### Problem
Look through the data below for the line with "Expert IT - Consulting" and the line with "Powered by Shopify (852, 1007)", then output those two and all lines in between, exactly as written.

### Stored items
━━━━━━

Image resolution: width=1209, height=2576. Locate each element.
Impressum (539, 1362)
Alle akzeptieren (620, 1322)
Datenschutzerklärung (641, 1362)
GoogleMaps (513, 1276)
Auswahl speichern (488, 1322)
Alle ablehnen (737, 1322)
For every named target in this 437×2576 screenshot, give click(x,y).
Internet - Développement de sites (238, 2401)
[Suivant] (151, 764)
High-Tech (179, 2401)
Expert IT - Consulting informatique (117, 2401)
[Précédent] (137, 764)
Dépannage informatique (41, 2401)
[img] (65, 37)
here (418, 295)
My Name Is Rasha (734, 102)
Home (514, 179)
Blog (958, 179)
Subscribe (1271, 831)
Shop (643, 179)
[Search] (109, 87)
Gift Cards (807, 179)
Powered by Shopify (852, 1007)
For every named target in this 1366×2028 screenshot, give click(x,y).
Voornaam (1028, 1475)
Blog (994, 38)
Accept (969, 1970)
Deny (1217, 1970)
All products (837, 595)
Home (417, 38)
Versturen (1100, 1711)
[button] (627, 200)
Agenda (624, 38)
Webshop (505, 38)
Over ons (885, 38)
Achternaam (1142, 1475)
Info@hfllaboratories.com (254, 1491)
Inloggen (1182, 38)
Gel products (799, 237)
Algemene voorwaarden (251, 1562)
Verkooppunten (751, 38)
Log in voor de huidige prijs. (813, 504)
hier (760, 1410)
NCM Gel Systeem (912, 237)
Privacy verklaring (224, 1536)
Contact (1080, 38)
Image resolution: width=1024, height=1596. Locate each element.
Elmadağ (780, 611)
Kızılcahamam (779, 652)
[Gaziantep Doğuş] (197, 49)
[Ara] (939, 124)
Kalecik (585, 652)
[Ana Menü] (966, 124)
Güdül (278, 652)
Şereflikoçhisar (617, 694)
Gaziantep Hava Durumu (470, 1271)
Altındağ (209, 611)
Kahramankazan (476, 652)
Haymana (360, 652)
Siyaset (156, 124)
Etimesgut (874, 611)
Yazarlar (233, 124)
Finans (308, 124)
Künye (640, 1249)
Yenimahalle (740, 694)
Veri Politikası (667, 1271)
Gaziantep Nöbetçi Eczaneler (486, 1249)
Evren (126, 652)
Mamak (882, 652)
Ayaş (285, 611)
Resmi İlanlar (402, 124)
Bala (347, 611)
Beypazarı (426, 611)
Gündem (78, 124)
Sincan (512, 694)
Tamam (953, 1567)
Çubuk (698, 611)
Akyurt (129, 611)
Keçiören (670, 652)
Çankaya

━━━━━━

### Solution to this exercise
Expert IT - Consulting informatique (117, 2401)
[Précédent] (137, 764)
Dépannage informatique (41, 2401)
[img] (65, 37)
here (418, 295)
My Name Is Rasha (734, 102)
Home (514, 179)
Blog (958, 179)
Subscribe (1271, 831)
Shop (643, 179)
[Search] (109, 87)
Gift Cards (807, 179)
Powered by Shopify (852, 1007)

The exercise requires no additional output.